## [THE PROBLEM]
Your task is to copy every record exactly.

## [EXERCISE DATA]
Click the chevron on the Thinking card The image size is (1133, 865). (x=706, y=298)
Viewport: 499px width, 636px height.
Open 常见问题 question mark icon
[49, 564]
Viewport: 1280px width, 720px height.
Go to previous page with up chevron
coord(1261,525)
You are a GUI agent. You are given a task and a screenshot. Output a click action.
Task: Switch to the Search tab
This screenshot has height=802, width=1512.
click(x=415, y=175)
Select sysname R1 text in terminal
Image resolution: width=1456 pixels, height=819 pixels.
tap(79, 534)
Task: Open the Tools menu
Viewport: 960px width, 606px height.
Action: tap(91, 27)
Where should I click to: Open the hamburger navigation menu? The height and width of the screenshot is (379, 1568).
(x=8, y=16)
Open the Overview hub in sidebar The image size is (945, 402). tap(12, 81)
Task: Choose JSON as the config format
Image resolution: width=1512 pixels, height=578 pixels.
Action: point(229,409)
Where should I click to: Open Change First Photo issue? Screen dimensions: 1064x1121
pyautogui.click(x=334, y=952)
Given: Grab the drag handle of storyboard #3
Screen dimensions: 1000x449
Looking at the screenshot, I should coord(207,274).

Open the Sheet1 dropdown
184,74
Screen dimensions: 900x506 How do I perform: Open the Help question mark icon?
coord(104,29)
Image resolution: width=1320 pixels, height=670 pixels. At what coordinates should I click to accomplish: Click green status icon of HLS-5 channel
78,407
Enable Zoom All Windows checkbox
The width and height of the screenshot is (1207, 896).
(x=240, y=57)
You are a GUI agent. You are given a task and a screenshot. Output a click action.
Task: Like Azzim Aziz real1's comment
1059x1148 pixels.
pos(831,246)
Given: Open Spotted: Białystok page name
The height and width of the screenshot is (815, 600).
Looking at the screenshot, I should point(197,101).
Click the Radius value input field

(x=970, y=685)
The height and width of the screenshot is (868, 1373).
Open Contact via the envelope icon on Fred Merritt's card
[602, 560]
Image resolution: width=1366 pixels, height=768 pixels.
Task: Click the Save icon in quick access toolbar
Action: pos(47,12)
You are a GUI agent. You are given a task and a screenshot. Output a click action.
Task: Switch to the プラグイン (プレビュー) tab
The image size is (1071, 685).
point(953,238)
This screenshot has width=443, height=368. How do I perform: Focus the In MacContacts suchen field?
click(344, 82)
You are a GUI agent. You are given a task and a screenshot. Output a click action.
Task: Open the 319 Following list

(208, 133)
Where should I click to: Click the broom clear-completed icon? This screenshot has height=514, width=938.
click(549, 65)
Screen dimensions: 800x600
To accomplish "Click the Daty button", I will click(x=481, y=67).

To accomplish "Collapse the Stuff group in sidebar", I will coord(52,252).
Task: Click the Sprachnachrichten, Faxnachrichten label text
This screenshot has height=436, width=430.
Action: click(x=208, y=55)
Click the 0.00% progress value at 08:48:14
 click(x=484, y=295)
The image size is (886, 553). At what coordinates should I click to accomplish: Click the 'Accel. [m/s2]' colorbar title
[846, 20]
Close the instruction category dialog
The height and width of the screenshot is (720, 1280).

## [WRITTEN ANSWER]
Click the chevron on the Thinking card The image size is (1133, 865). (x=706, y=298)
Viewport: 499px width, 636px height.
Open 常见问题 question mark icon
[49, 564]
Viewport: 1280px width, 720px height.
Go to previous page with up chevron
coord(1261,525)
You are a GUI agent. You are given a task and a screenshot. Output a click action.
Task: Switch to the Search tab
This screenshot has height=802, width=1512.
click(x=415, y=175)
Select sysname R1 text in terminal
Image resolution: width=1456 pixels, height=819 pixels.
tap(79, 534)
Task: Open the Tools menu
Viewport: 960px width, 606px height.
Action: tap(91, 27)
Where should I click to: Open the hamburger navigation menu? The height and width of the screenshot is (379, 1568).
(x=8, y=16)
Open the Overview hub in sidebar The image size is (945, 402). tap(12, 81)
Task: Choose JSON as the config format
Image resolution: width=1512 pixels, height=578 pixels.
Action: point(229,409)
Where should I click to: Open Change First Photo issue? Screen dimensions: 1064x1121
pyautogui.click(x=334, y=952)
Given: Grab the drag handle of storyboard #3
Screen dimensions: 1000x449
Looking at the screenshot, I should coord(207,274).

Open the Sheet1 dropdown
184,74
Screen dimensions: 900x506 How do I perform: Open the Help question mark icon?
coord(104,29)
Image resolution: width=1320 pixels, height=670 pixels. At what coordinates should I click to accomplish: Click green status icon of HLS-5 channel
78,407
Enable Zoom All Windows checkbox
The width and height of the screenshot is (1207, 896).
(x=240, y=57)
You are a GUI agent. You are given a task and a screenshot. Output a click action.
Task: Like Azzim Aziz real1's comment
1059x1148 pixels.
pos(831,246)
Given: Open Spotted: Białystok page name
The height and width of the screenshot is (815, 600).
Looking at the screenshot, I should point(197,101).
Click the Radius value input field

(x=970, y=685)
The height and width of the screenshot is (868, 1373).
Open Contact via the envelope icon on Fred Merritt's card
[602, 560]
Image resolution: width=1366 pixels, height=768 pixels.
Task: Click the Save icon in quick access toolbar
Action: pos(47,12)
You are a GUI agent. You are given a task and a screenshot. Output a click action.
Task: Switch to the プラグイン (プレビュー) tab
The image size is (1071, 685).
point(953,238)
This screenshot has width=443, height=368. How do I perform: Focus the In MacContacts suchen field?
click(344, 82)
You are a GUI agent. You are given a task and a screenshot. Output a click action.
Task: Open the 319 Following list

(208, 133)
Where should I click to: Click the broom clear-completed icon? This screenshot has height=514, width=938.
click(549, 65)
Screen dimensions: 800x600
To accomplish "Click the Daty button", I will click(x=481, y=67).

To accomplish "Collapse the Stuff group in sidebar", I will coord(52,252).
Task: Click the Sprachnachrichten, Faxnachrichten label text
This screenshot has height=436, width=430.
Action: click(x=208, y=55)
Click the 0.00% progress value at 08:48:14
 click(x=484, y=295)
The image size is (886, 553). At what coordinates should I click to accomplish: Click the 'Accel. [m/s2]' colorbar title
[846, 20]
Close the instruction category dialog
The height and width of the screenshot is (720, 1280).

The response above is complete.